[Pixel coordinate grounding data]
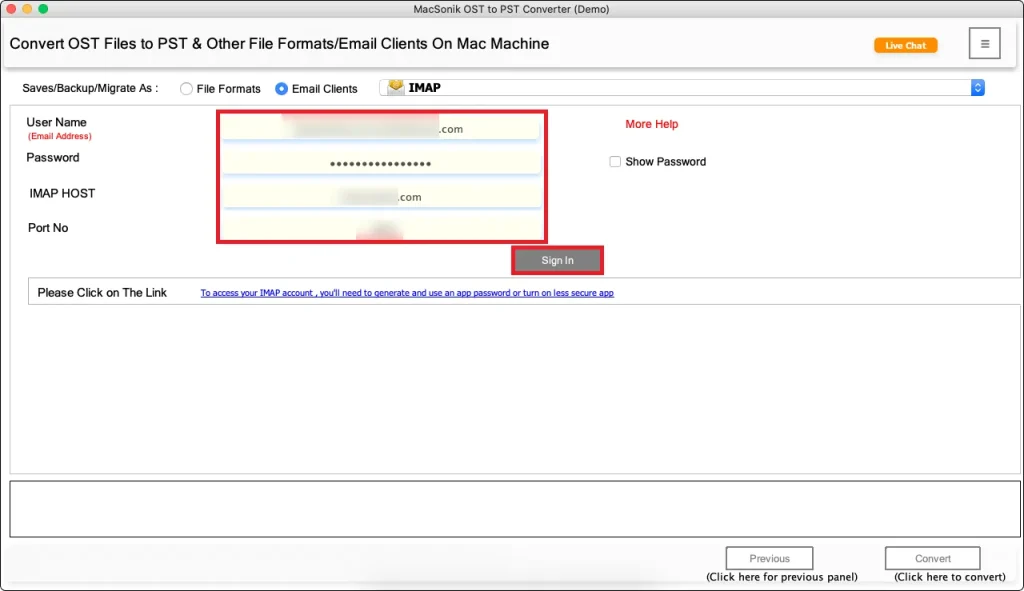Select the Port No input field
The height and width of the screenshot is (591, 1024).
(380, 229)
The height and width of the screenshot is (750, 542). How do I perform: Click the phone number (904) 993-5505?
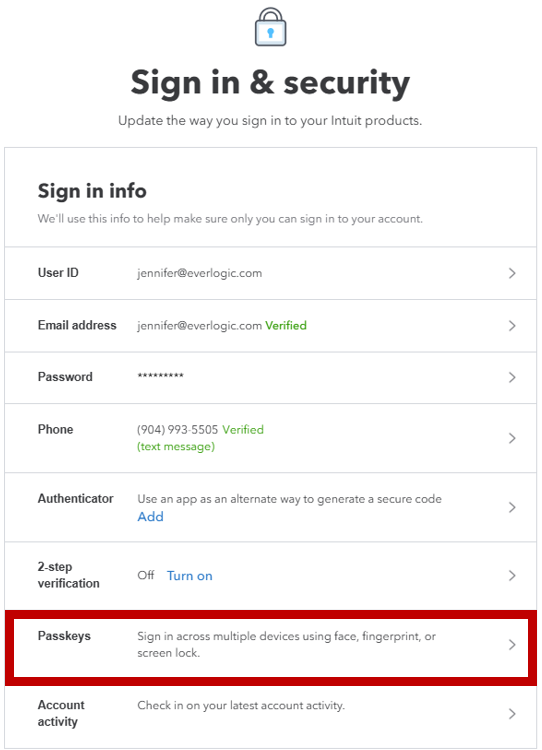click(x=177, y=430)
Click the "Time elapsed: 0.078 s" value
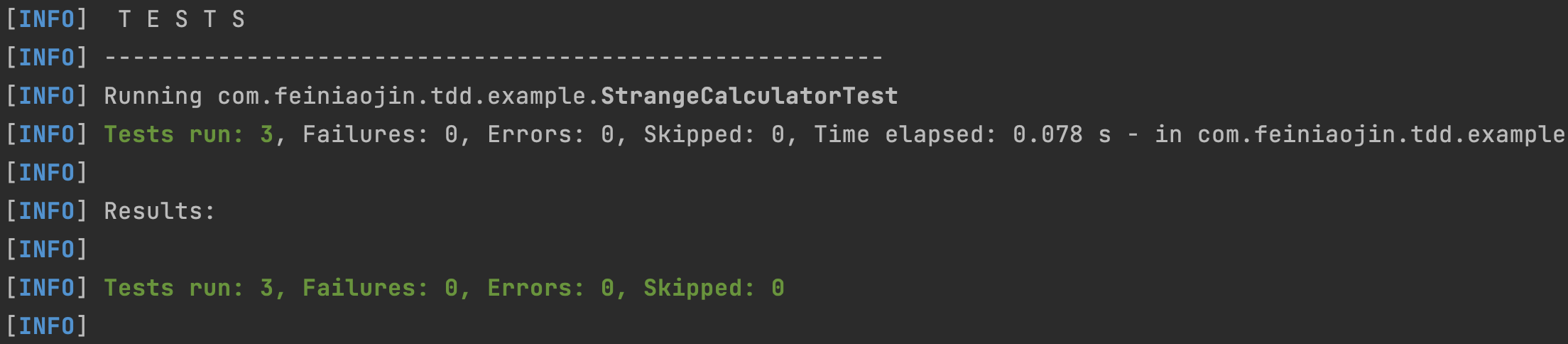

PROBLEM TO SOLVE - Please reproduce the lines exactly from the one containing "The height and width of the screenshot is (750, 542)." through the last line of the data above, and keep the pictures out.

RESULT OF THIS TASK -
The height and width of the screenshot is (750, 542). How do I perform: Click the phone number (904) 993-5505?
click(x=177, y=430)
Click the "Time elapsed: 0.078 s" value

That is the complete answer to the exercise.